The problem
The answer is to be an exact copy of the lines below running from the line with "обработку персональных данных. (86, 212)" down to the line with "Заказать в 1 клик (24, 944)", both ends included, and nothing more.

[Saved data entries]

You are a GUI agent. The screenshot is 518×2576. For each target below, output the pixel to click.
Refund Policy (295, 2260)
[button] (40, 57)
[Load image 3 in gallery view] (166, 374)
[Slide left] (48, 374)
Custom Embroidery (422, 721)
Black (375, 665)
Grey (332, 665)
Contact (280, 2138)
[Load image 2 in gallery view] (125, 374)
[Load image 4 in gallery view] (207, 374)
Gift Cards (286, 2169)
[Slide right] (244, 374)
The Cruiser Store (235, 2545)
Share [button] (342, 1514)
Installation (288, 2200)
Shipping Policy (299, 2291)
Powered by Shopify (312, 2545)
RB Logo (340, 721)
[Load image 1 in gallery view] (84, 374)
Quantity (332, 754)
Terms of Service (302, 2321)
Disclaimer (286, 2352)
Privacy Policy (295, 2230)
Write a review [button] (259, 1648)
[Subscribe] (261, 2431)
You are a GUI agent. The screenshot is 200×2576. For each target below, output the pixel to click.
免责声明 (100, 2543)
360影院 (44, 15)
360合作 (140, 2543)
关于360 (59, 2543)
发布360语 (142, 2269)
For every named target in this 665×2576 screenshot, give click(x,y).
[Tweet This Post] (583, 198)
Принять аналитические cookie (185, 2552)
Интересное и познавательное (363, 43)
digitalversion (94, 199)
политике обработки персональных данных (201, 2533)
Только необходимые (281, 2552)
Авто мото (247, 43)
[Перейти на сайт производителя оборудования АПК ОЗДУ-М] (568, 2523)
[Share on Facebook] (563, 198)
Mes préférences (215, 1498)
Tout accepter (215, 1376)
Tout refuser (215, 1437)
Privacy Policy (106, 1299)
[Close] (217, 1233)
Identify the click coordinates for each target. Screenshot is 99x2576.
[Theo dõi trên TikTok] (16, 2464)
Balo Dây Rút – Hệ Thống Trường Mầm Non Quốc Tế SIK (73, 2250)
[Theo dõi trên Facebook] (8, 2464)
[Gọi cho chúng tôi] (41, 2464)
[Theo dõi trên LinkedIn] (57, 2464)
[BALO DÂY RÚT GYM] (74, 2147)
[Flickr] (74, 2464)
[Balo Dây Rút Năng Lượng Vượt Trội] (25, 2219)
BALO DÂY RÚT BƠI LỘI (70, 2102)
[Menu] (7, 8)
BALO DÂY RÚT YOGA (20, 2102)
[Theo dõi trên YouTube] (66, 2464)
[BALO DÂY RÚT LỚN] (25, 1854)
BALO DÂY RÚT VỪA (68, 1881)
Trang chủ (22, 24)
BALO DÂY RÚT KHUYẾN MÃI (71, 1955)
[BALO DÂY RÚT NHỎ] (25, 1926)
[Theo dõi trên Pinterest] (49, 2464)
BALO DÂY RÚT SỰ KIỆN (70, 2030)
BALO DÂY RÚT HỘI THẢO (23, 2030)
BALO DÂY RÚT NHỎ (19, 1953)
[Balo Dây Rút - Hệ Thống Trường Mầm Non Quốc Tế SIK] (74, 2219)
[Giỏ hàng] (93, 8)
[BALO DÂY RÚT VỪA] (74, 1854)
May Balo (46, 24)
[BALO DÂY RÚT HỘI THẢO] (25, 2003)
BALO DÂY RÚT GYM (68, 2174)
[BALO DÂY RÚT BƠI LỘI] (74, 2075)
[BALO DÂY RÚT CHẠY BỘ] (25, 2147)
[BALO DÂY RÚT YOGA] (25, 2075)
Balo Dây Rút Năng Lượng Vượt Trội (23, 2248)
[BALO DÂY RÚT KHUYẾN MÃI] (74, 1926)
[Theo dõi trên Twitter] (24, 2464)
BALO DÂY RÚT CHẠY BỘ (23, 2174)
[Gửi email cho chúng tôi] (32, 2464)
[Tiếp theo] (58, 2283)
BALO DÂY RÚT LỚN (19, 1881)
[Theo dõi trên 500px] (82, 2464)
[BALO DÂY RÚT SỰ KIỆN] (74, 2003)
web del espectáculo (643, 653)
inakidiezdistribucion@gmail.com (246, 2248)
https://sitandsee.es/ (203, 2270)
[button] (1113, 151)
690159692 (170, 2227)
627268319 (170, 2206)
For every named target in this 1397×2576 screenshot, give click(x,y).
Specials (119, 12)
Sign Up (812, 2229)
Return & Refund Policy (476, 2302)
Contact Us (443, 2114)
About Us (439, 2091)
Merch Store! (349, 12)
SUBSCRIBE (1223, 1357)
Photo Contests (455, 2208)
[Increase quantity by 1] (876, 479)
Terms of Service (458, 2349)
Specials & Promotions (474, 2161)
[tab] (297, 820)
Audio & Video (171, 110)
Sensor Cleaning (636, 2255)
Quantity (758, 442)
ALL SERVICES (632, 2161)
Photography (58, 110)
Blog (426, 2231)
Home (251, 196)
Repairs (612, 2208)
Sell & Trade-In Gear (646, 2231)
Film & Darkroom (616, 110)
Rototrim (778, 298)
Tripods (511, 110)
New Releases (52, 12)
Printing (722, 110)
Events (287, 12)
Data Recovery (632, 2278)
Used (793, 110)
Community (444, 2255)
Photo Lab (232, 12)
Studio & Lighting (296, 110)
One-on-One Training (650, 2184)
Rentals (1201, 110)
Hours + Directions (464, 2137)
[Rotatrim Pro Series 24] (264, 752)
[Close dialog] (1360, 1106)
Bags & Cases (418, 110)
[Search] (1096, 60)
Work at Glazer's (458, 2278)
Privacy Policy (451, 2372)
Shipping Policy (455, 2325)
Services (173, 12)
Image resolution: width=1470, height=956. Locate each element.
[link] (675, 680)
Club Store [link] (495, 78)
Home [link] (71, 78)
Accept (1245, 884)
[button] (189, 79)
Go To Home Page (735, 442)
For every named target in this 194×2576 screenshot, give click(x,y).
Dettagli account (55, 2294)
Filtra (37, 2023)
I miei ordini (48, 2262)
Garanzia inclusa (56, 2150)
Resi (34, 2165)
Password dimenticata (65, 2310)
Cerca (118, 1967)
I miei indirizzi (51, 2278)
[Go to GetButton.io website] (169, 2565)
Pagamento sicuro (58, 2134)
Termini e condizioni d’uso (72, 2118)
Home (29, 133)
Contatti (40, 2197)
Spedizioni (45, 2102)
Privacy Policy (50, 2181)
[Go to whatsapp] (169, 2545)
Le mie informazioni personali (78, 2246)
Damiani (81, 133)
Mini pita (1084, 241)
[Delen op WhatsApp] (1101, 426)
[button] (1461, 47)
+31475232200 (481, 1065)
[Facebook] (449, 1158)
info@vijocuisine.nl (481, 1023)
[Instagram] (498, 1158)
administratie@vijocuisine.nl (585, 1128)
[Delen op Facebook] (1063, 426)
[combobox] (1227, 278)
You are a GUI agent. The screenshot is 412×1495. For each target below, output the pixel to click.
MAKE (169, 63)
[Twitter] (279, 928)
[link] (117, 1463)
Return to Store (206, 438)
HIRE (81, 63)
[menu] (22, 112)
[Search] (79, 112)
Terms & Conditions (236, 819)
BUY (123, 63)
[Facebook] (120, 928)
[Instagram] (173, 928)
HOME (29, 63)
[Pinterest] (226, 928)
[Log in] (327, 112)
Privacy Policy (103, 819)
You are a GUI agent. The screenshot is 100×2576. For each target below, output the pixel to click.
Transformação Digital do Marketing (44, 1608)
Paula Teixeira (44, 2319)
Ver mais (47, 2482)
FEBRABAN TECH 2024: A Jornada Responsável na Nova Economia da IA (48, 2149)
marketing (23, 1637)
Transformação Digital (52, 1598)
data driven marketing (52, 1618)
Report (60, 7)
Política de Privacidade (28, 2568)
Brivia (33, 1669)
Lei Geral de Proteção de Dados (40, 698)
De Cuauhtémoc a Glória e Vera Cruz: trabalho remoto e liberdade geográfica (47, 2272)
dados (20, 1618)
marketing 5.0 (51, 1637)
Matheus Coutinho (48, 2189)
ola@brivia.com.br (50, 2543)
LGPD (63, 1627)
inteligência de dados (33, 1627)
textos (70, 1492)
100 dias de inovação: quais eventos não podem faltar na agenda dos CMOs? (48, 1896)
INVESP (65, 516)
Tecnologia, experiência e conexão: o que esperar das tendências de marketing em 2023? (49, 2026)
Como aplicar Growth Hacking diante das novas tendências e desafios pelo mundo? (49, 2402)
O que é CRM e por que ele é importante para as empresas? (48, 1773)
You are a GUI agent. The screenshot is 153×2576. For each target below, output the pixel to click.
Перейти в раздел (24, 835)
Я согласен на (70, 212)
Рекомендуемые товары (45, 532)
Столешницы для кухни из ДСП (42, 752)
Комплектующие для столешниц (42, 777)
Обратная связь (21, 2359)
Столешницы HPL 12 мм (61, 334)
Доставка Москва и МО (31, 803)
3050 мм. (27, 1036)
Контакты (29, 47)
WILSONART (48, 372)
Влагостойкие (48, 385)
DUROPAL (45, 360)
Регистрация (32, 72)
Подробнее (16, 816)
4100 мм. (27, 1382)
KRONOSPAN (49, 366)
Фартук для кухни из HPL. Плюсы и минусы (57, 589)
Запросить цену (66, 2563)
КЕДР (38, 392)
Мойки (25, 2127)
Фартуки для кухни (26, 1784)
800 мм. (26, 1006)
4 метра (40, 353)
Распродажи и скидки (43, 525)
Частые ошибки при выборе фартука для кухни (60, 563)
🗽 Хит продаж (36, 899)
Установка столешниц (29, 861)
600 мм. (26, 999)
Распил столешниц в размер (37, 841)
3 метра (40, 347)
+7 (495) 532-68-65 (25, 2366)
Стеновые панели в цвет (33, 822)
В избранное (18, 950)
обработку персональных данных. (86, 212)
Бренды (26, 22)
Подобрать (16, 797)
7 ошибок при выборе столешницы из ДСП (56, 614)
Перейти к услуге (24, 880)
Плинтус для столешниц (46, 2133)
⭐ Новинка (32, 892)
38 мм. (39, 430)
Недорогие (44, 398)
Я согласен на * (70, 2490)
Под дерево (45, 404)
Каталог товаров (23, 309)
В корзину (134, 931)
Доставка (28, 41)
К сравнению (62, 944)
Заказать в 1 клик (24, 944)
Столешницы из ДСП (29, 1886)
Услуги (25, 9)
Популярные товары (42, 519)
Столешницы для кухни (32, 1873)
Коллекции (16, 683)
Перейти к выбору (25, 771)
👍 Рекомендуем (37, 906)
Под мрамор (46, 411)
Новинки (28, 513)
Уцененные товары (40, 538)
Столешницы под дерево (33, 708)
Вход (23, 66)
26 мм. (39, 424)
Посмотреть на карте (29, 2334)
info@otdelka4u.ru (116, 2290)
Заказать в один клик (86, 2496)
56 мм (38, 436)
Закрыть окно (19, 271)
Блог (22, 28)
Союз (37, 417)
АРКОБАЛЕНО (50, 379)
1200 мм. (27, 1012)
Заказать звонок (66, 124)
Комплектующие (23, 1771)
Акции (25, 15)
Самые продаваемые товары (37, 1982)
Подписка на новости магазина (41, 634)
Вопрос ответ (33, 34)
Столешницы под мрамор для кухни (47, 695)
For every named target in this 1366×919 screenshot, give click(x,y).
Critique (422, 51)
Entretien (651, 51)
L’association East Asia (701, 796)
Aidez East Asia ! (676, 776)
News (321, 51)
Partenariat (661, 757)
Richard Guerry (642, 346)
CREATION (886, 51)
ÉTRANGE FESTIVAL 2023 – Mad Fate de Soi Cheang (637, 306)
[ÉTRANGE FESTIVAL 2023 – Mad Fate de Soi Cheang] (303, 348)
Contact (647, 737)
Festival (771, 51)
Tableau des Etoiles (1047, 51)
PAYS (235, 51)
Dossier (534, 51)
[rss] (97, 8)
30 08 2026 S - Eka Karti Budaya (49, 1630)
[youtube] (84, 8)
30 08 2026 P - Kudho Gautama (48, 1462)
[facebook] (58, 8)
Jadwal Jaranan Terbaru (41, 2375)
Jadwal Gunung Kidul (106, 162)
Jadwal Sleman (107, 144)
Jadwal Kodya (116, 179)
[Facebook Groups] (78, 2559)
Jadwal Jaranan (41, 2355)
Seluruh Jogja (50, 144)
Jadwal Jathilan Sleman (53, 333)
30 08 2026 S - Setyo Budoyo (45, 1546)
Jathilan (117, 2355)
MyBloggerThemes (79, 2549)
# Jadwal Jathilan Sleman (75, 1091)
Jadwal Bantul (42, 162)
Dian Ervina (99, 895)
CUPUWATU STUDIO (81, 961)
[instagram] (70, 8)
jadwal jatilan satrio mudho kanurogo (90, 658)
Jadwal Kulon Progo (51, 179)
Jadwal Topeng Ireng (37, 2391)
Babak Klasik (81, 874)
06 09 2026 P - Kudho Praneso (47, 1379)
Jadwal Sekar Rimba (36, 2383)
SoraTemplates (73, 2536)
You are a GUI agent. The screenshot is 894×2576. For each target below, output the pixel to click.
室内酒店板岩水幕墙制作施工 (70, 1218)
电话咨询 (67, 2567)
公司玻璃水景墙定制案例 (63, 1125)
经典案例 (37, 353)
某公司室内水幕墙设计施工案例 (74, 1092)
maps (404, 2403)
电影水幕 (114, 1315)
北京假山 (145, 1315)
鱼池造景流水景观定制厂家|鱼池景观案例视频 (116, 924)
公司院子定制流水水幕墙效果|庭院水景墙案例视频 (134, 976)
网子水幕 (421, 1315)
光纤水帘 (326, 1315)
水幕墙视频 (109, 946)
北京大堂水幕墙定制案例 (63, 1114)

Result of this task
обработку персональных данных. (86, 212)
Бренды (26, 22)
Подобрать (16, 797)
7 ошибок при выборе столешницы из ДСП (56, 614)
Перейти к услуге (24, 880)
Плинтус для столешниц (46, 2133)
⭐ Новинка (32, 892)
38 мм. (39, 430)
Недорогие (44, 398)
Я согласен на * (70, 2490)
Под дерево (45, 404)
Каталог товаров (23, 309)
В корзину (134, 931)
Доставка (28, 41)
К сравнению (62, 944)
Заказать в 1 клик (24, 944)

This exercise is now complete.